== Your task ==
Print the listing below a second time, exactly, and omit its images.

**** Information ****

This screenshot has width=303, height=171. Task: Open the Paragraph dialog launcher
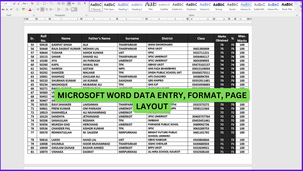tap(86, 15)
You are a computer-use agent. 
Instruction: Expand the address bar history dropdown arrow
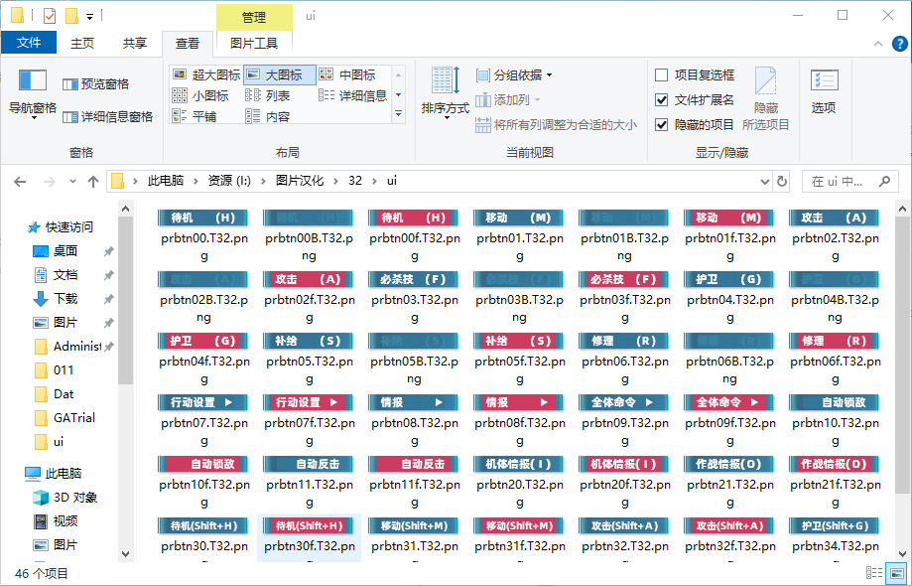pyautogui.click(x=763, y=182)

****

== Written answer ==
This screenshot has width=303, height=171. Task: Open the Paragraph dialog launcher
tap(86, 15)
You are a computer-use agent. 
Instruction: Expand the address bar history dropdown arrow
pyautogui.click(x=763, y=182)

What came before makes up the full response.